#### DATA FOR PROCESSING

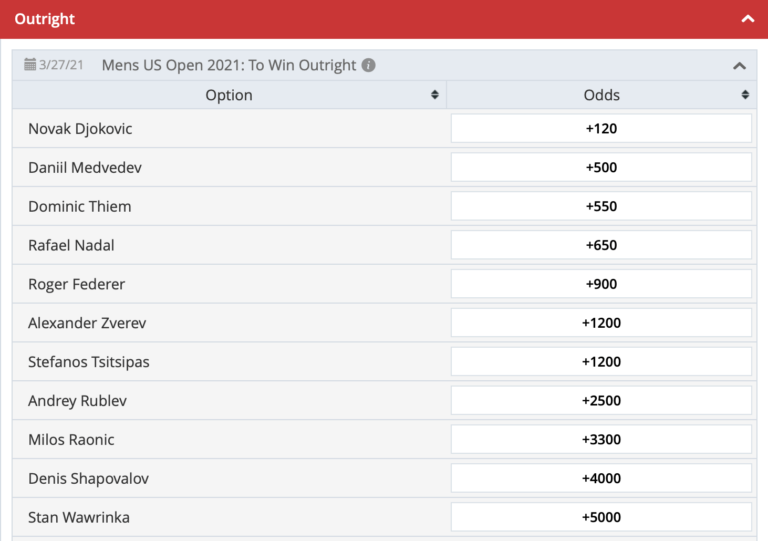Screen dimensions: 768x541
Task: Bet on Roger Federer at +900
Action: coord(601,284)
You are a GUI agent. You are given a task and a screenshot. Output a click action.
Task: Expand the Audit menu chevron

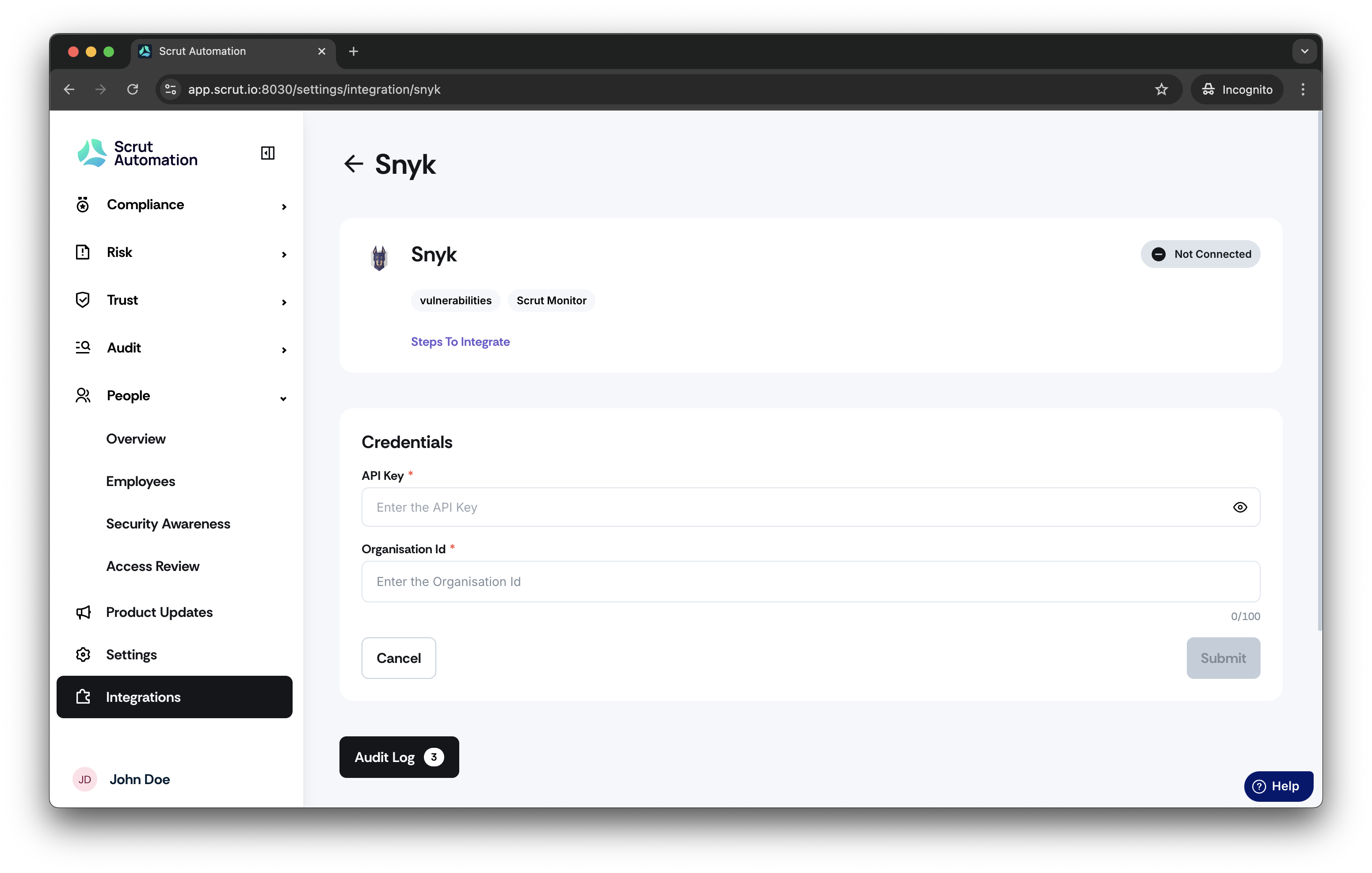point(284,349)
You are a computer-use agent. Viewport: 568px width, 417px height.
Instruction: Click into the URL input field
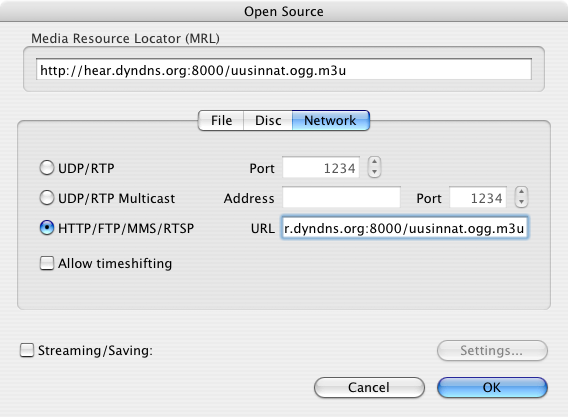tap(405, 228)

########

Put the records from the line with "You are a computer-use" up to and including the last line of the records into a numbered list, leaving out blank lines and the pictures.

OUTPUT FOR THIS TASK:
1. You are a computer-use agent. Viewport: 568px width, 417px height.
2. Instruction: Click into the URL input field
3. tap(405, 228)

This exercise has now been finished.